Take the entries below and print only the lines from the one with "You are a GUI agent. The screenshot is 2576×1449." through the one with "27 (67, 304)", exactly as they stand, both ends included.

====== DATA FOR ANALYSIS ======

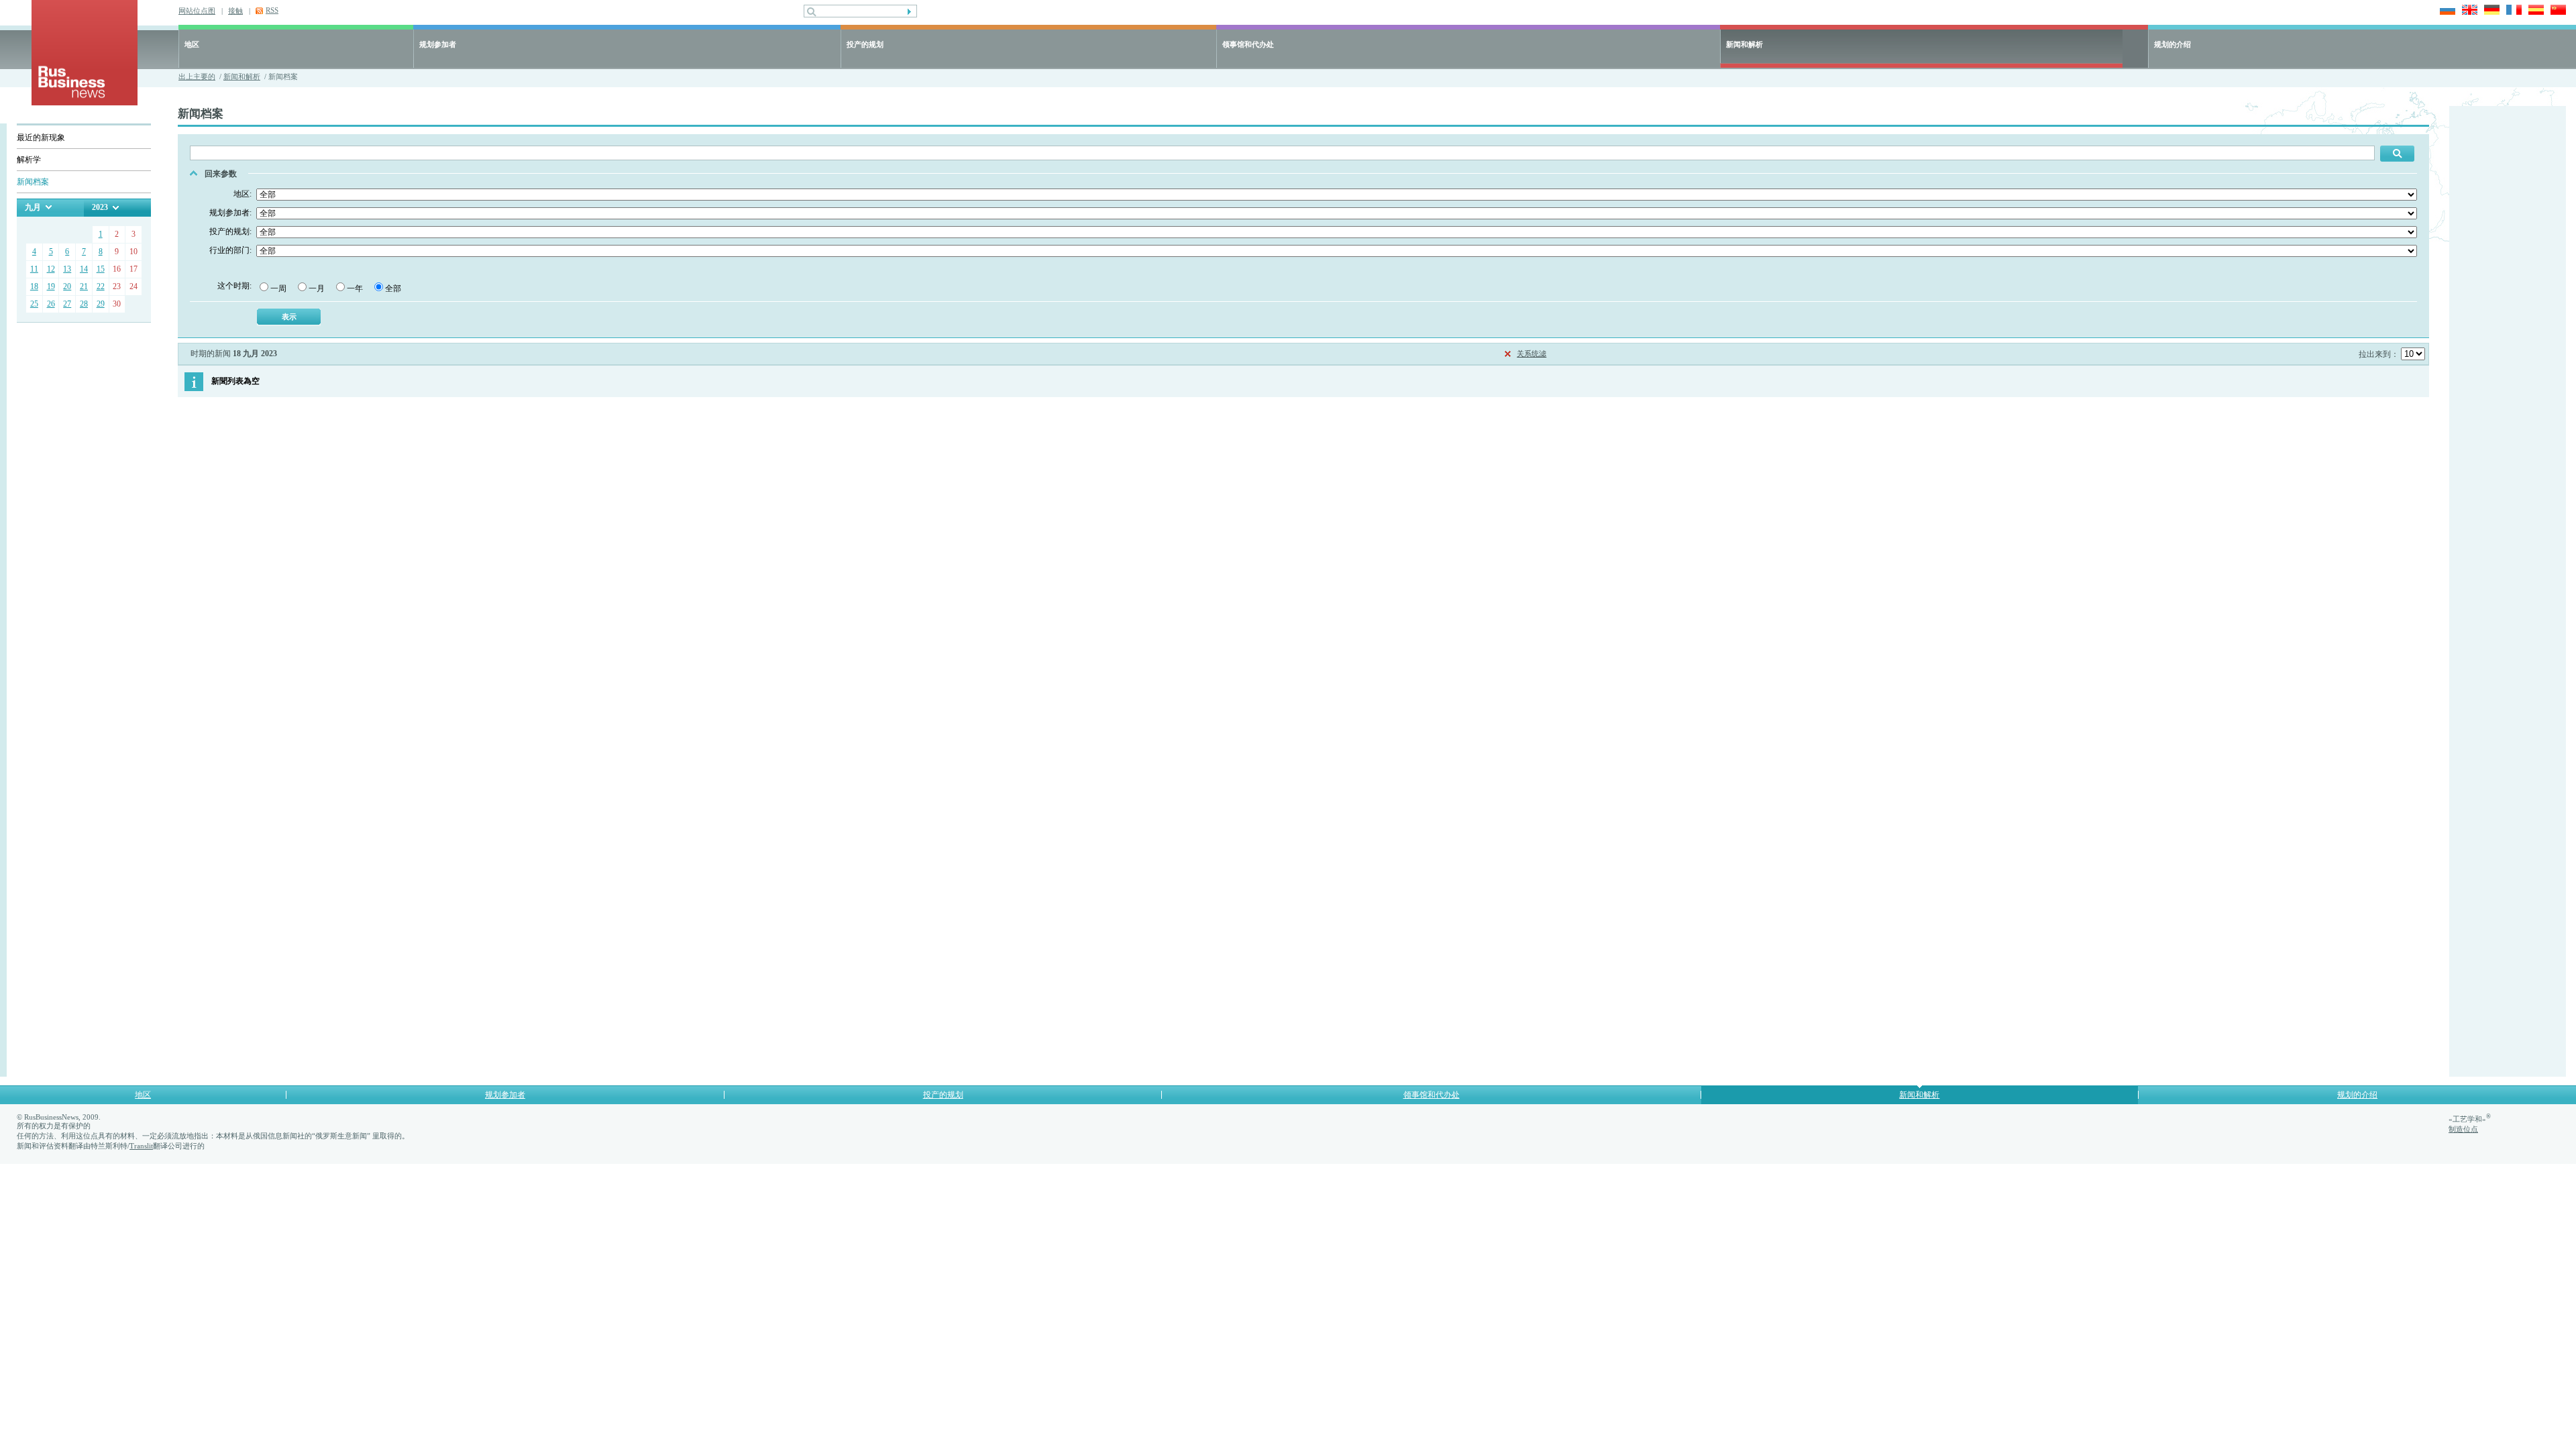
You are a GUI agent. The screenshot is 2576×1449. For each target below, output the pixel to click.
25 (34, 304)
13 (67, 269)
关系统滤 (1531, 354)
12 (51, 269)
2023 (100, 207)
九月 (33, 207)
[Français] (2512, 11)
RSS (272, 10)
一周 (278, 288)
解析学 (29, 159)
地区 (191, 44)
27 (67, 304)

======
====== DATA FOR ANALYSIS ======

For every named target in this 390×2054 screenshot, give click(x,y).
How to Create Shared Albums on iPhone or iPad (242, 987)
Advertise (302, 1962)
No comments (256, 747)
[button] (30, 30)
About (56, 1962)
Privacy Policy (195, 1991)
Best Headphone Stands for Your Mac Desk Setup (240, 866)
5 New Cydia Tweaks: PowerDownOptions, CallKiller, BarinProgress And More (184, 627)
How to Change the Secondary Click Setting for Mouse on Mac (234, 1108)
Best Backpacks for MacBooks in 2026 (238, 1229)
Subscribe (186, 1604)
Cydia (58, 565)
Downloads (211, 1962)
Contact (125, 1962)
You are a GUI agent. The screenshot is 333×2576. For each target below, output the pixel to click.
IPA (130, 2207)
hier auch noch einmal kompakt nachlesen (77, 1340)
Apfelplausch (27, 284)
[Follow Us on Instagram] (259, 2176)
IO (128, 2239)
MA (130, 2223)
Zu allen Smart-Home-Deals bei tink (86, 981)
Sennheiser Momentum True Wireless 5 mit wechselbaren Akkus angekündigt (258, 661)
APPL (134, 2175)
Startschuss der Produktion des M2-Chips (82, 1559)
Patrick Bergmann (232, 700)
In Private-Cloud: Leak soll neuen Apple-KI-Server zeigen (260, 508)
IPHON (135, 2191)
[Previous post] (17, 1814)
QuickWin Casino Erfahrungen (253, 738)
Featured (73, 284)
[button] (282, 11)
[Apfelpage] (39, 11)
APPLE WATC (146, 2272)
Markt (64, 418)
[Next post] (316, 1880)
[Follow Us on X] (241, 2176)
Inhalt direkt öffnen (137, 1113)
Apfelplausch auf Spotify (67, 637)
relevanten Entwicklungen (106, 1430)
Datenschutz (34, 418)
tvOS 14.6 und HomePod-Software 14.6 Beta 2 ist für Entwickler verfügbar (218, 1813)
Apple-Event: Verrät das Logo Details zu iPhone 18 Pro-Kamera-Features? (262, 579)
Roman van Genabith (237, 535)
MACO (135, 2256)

======
====== DATA FOR ANALYSIS ======

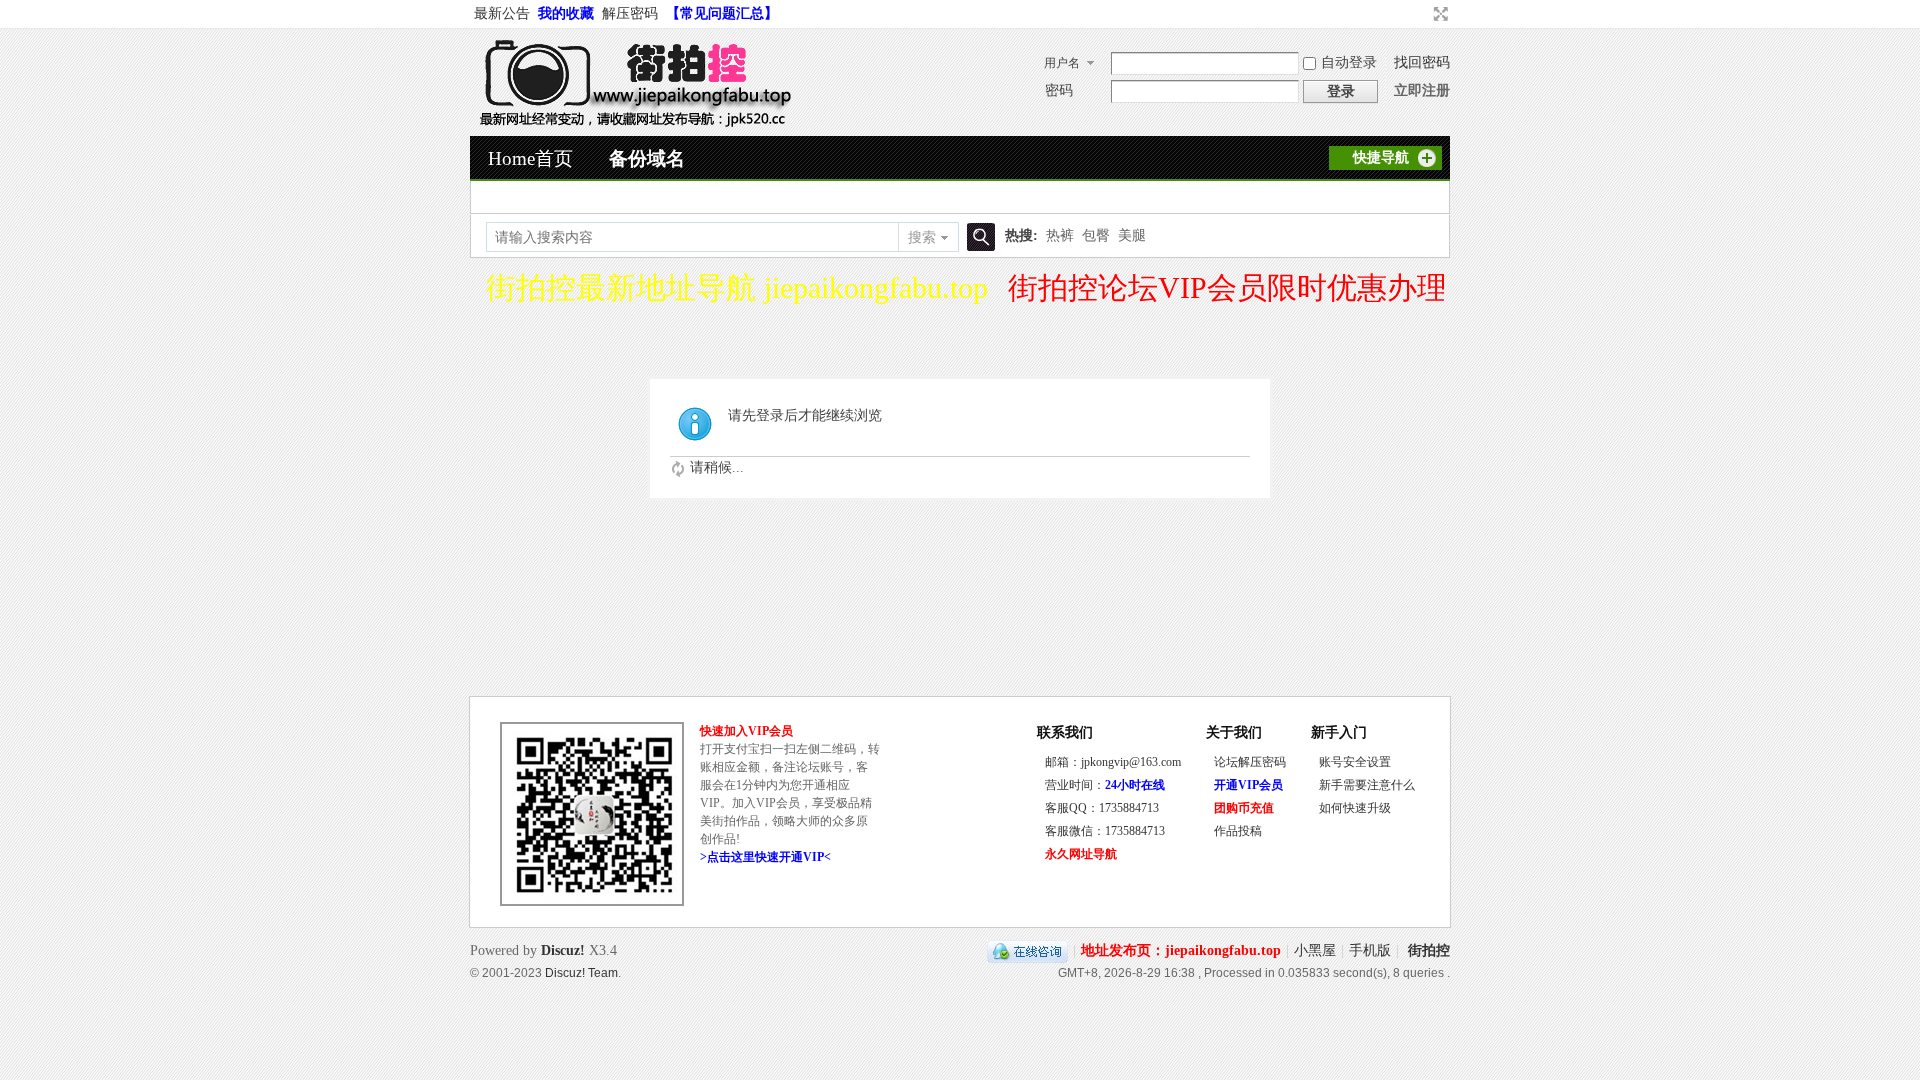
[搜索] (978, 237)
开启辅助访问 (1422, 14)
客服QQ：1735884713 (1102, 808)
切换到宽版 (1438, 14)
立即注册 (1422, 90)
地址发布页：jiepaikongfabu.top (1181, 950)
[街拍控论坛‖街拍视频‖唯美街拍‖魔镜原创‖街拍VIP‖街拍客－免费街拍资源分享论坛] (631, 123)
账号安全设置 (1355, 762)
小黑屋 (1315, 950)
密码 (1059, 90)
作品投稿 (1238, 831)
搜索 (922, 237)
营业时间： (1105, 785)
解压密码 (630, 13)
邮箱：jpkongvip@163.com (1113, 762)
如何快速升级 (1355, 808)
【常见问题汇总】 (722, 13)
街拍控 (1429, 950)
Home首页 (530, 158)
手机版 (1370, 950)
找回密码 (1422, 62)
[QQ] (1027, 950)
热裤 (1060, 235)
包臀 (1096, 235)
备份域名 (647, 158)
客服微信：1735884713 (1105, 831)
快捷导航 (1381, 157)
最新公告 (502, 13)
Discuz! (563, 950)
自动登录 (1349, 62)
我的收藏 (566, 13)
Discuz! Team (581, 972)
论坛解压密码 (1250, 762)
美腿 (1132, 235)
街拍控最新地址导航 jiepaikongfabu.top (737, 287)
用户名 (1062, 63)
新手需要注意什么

======

**EXERCISE RESULT**
You are a GUI agent. The screenshot is 2576×1449. For each target below, output the pixel to click.
25 (34, 304)
13 (67, 269)
关系统滤 (1531, 354)
12 (51, 269)
2023 (100, 207)
九月 (33, 207)
[Français] (2512, 11)
RSS (272, 10)
一周 (278, 288)
解析学 (29, 159)
地区 (191, 44)
27 (67, 304)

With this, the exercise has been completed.